Texte fourni:
'''

Cela non plus ne s’est pas fait en 24 heures, et on peut suivre cette évolution chez Marx, en particulier, depuis ses Manuscrits de 1844 jusqu’aux célèbres Thèses sur Feuerbach, rédigées en 1845. En fait, c’est dans sa polémique contre Proudhon, publiée en 1847 sous le titre Misère de la philosophie, que Marx a véritablement stabilisé ses idées philosophiques.

Les distorsions « marxiennes »

Soit dit en passant, cette période de transition, chez le jeune Marx, a été l’objet d’élucubrations infinies de la part des soi-disant « marxistes » académiques, qui d’ailleurs ne s’affichent pas comme marxistes, mais comme « marxiens ». Les « marxiens » se livrent – notamment – à deux types de manœuvre, l’une visant le matérialisme, l’autre visant la dialectique.

'''

Lignes de données:
'''

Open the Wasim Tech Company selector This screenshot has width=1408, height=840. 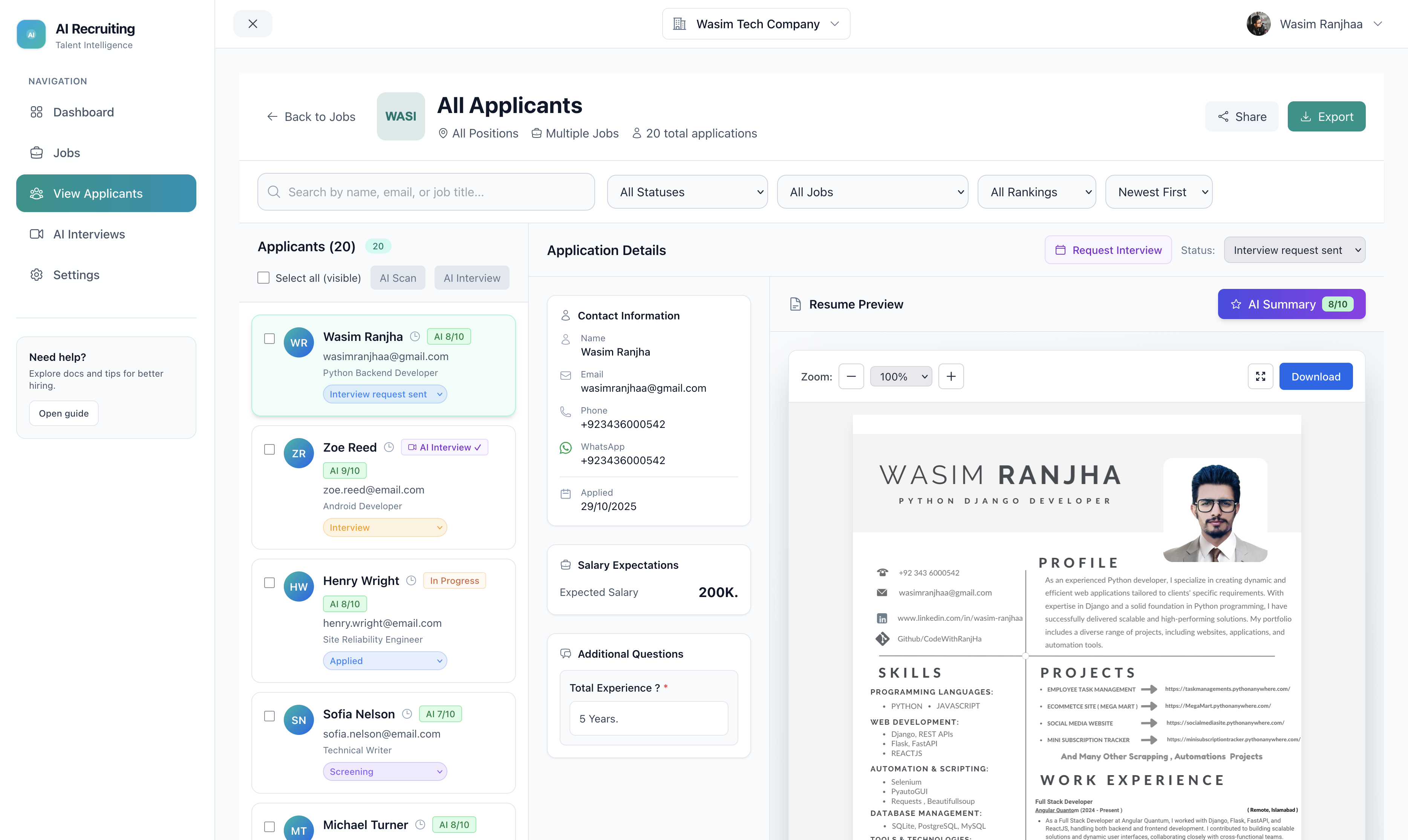(755, 24)
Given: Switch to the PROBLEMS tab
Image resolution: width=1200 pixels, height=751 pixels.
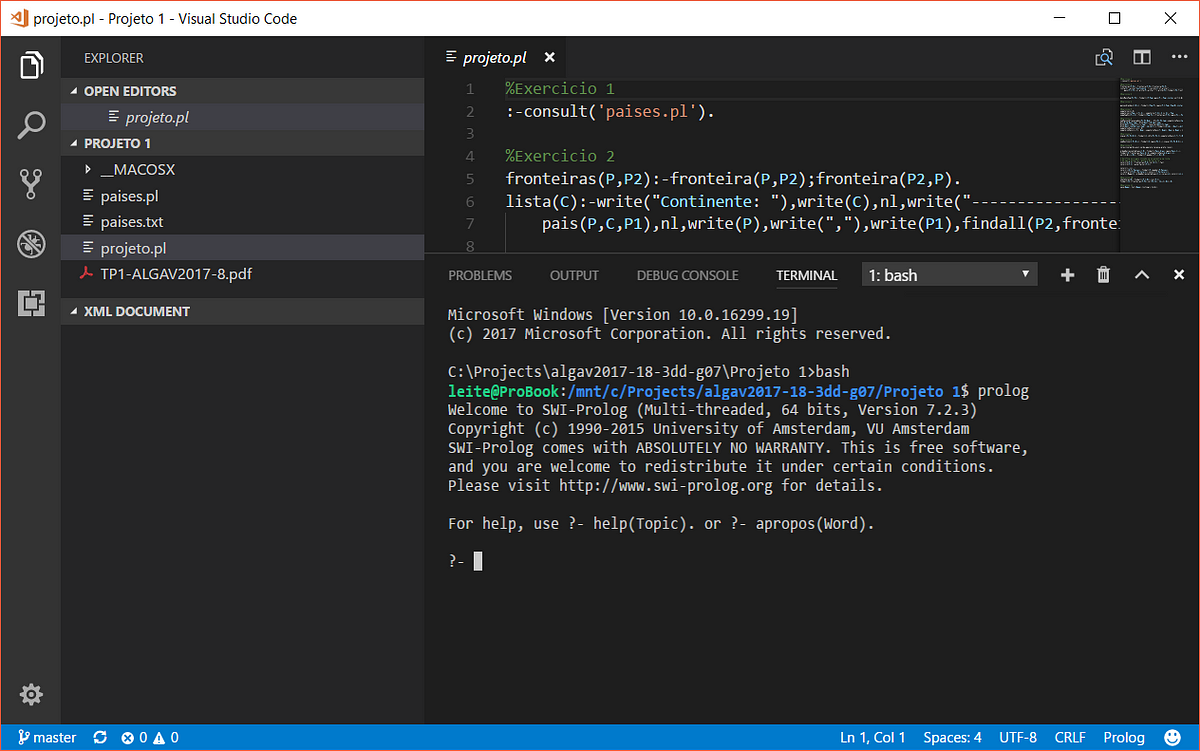Looking at the screenshot, I should 480,275.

'''

Consigne: Pouvez-vous recopier mot pour mot le passage du texte sur Marx qui s'ouvre sur les mots contenant « Cela non plus » et se ferme sur « visant la dialectique. » ?

Résultat:
Cela non plus ne s’est pas fait en 24 heures, et on peut suivre cette évolution chez Marx, en particulier, depuis ses Manuscrits de 1844 jusqu’aux célèbres Thèses sur Feuerbach, rédigées en 1845. En fait, c’est dans sa polémique contre Proudhon, publiée en 1847 sous le titre Misère de la philosophie, que Marx a véritablement stabilisé ses idées philosophiques.

Les distorsions « marxiennes »

Soit dit en passant, cette période de transition, chez le jeune Marx, a été l’objet d’élucubrations infinies de la part des soi-disant « marxistes » académiques, qui d’ailleurs ne s’affichent pas comme marxistes, mais comme « marxiens ». Les « marxiens » se livrent – notamment – à deux types de manœuvre, l’une visant le matérialisme, l’autre visant la dialectique.